**GIVEN INSTRUCTION A**. Please copy out every one of the rows that follow the forum thread, word for word, and leave the pictures out.

# Another Opus Here

#### AplanisTophet

This is corrected (silly me, sorry):

Assuming my calculations are correct (it gets tricky!!!), the first few elements of $T$ would be:
$$T = 1,2,3,0,4,\omega,5,6, \omega + 1, \omega +2,7,8, \omega + 3,\omega+4,\omega \cdot 2,9,10,\omega+5,\omega+6, \omega \cdot 2 + 1, \omega \cdot 2 + 2, \dots$$

The first iteration would generate $0$ based on Rule 1 and $(3,2,1)$. It would also generate $4$ and $\omega$ based on Rule 4 and $(1,2,3)$. These are then added to $T$ to complete the first iteration.

#### AplanisTophet

Just wanted to mention why I'm not engaging.

* It's good that you're interested in the ordinals. However:

* [email protected] knows a lot more about ordinals than I do and he thinks your exposition makes no sense.

* From what little I've followed, your exposition makes no sense.

* You claim you've proved or disproved CH. When I challenged you on this point you did not respond. I see no connection between anything you've written and CH.

* Your idea of continuation is not well defined.

* There is no rule of 3 or pattern of 3. You're just hallucinating all of this as far as I can see; and more decisively, as far as [email protected] can see.

All the best.
I haven't proved or disproved CH. We knew there was something wrong with my work because I had a logic chain saying I did, so naturally one of the logical steps was flawed. [email protected] led me to see it because he (or she) took the time to wade through what I had done.

I then continued to try and make a sequence of ordinals that enumerated as many ordinals as possible solely for fun. I've continued to learn a lot (normal functions, fixed points, Veblen Hierarchy, Church-Kleene ordinal and Kleene O notation, etc.)

There is a rule of 3. More specifically, there are 8 rules that collectively comprise 'the rule of 3' in the most recent simplified version of my $T$ sequence that enumerates only ordinals less than $\omega_1$. However, any particular $T$ sequence can have any number of rules. I'm just playing with some basic models here.

**GIVEN INSTRUCTION B**. In the forum thread on ordinals, how many rules make up "the rule of 3" in the latest simplified version of the $T$ sequence?

**RAW DATA**.
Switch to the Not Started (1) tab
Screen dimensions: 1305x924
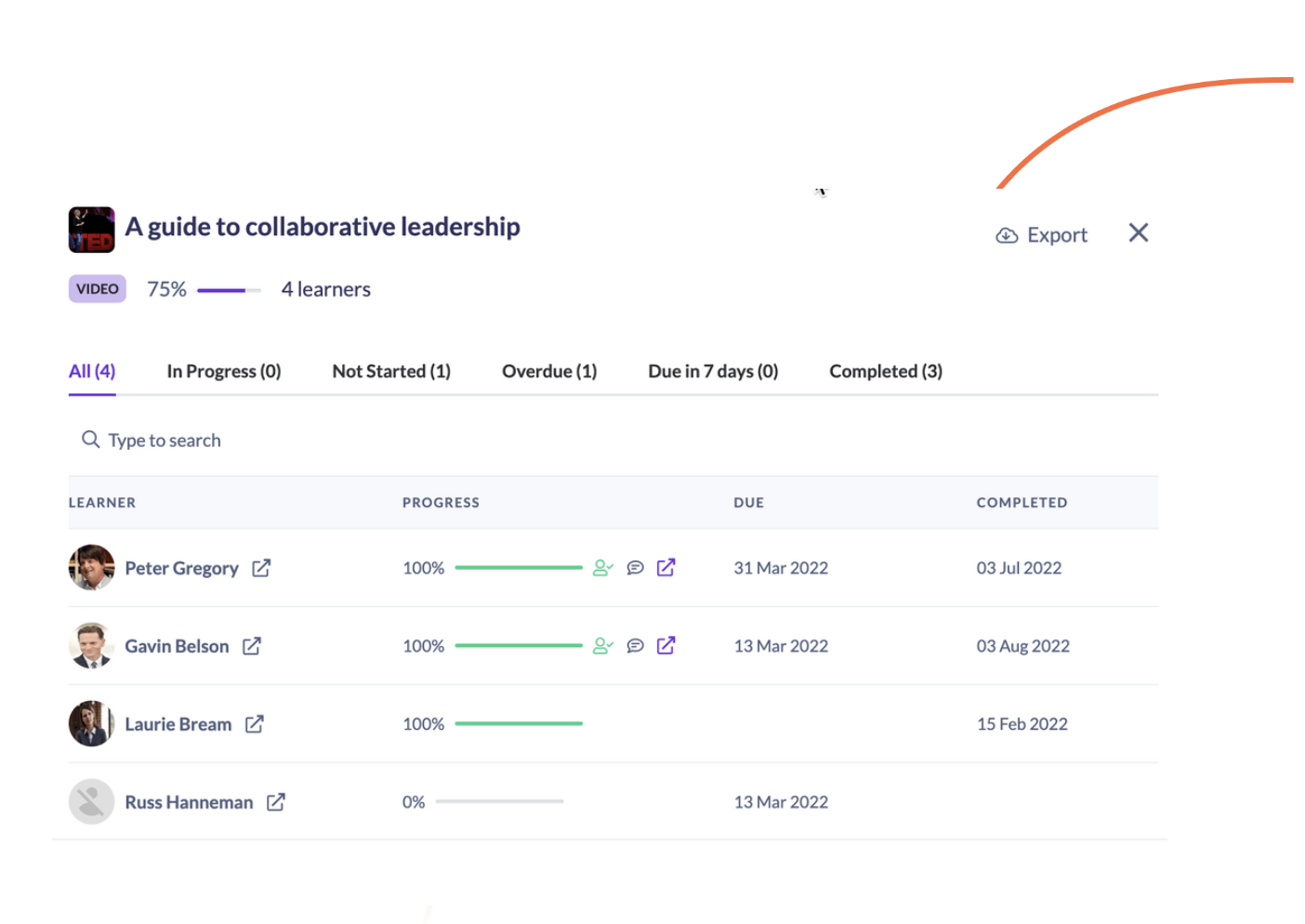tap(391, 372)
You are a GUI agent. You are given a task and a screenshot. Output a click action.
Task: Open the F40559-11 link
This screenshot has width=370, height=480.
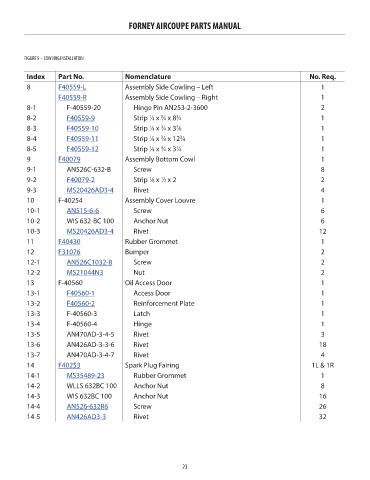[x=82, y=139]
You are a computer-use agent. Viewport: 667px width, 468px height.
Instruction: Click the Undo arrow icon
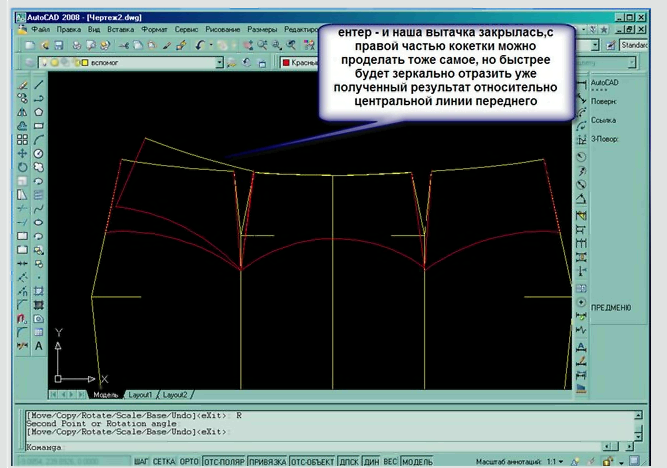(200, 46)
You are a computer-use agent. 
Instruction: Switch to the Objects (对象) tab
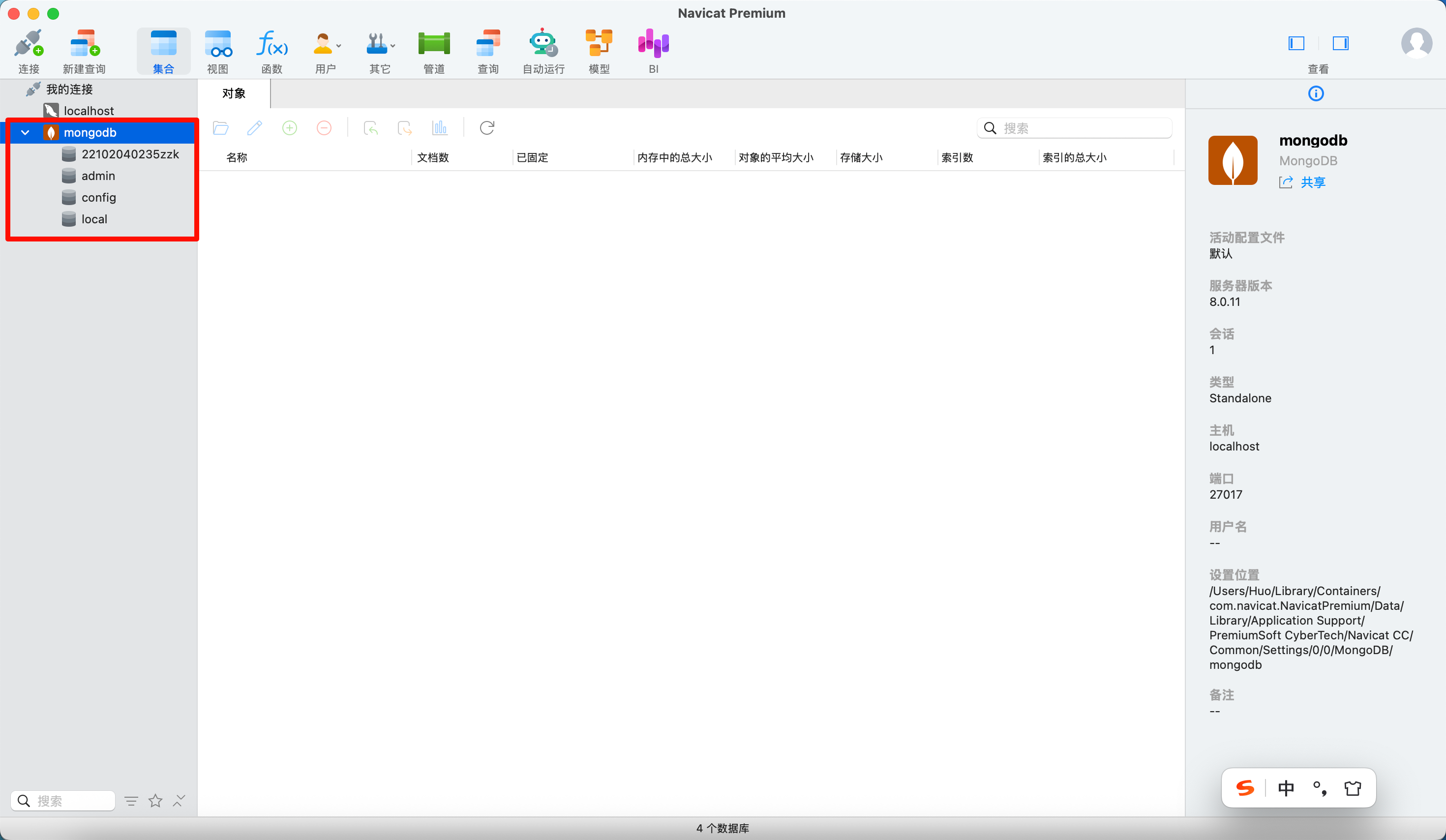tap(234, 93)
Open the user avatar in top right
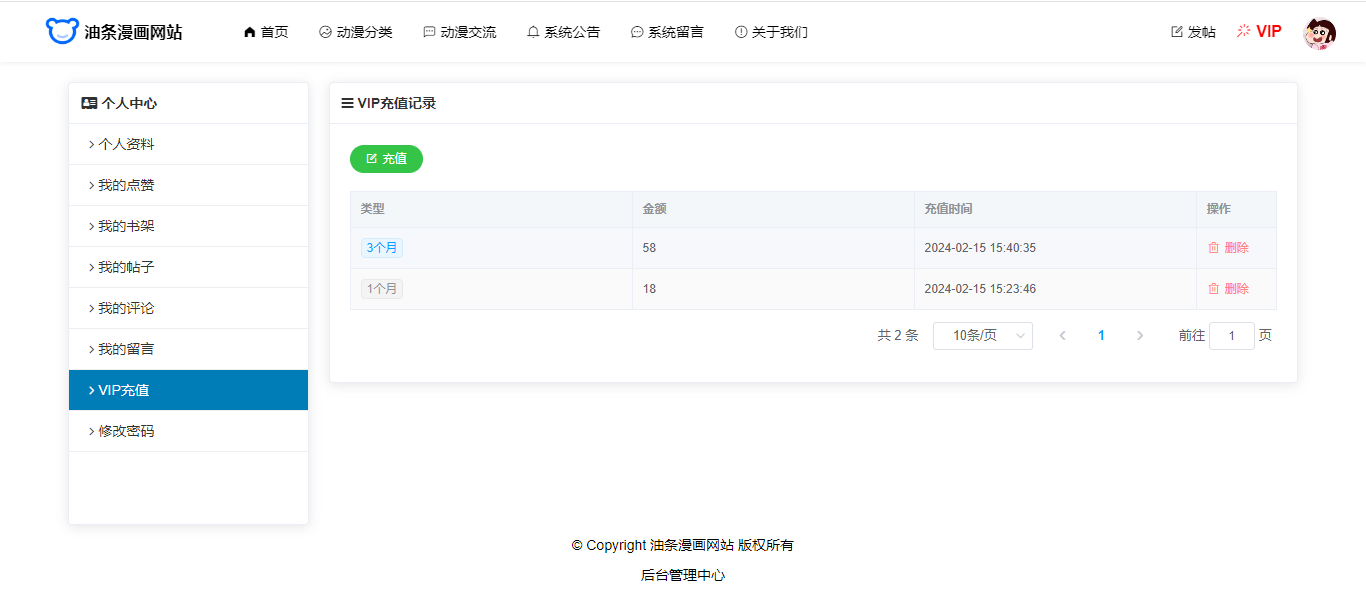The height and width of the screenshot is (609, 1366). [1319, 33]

**CORRECT OUTPUT A**.
Switch to the Not Started (1) tab
Screen dimensions: 1305x924
tap(391, 372)
You are a GUI agent. You are given a task and a screenshot. Output a click action.
Task: Open the F40559-11 link
This screenshot has width=370, height=480.
[x=82, y=139]
You are a computer-use agent. Viewport: 667px width, 468px height.
Instruction: Click the Undo arrow icon
(200, 46)
You are a computer-use agent. 
Instruction: Switch to the Objects (对象) tab
tap(234, 93)
Open the user avatar in top right
The height and width of the screenshot is (609, 1366). [1319, 33]

**CORRECT OUTPUT B**. Eight rules.